For my part, I think we should indeed make that true.

I'd still like to separate out your item number 1 (one-variant rule) from numbers 2 (local non-exhaustive exception) and 3 (one-inhabited-variant partial exception). Basically, I think it's really clear that we should do 2 and 3, and I want to move those forward. I'd propose FCP merge immediately on this PR restricted to 2 and 3.

For item number 1, I'd prefer to see that as a separate proposal with a self-standing motivation after 2 and 3 are fixed. Otherwise, it's too easy for the closer-call item to skate by on the compelling motivation of the easier calls. In my own head, evaluating this issue, I'm feeling the pull of that bleed-over myself. Maybe in the end it will turn out to be the right thing to do, but I see stronger reasons to be skeptical of that one, and so I'd prefer to consider it as a second step.
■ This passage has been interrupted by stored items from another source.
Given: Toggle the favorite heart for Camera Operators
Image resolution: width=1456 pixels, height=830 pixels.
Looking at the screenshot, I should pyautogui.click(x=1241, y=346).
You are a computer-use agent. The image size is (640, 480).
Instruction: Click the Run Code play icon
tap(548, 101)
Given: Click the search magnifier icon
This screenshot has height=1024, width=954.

As I understand the crater results, separating it in this way would also have the virtue of avoiding, for the moment, the observed breakage.

[RalfJung]

It seems to me that the behavior here is specifically for "what happens if we match an enum against one of its variants", and therefore it simply cannot affect 0-variant enums.

Hm... we should however still emit some sort of code for the implicit ! pattern when matching on 0-variant enums. But that's a separate discussion.

One particularly interesting case is one where the match is being done on a value that has already been moved. Minimized:

Wow, a fun example. Seems unlikely we ever actually intended that to be accepted.^^

So I feel fairly strongly that we want to do step 1 as well. But it doesn't all have to be in the same PR of course.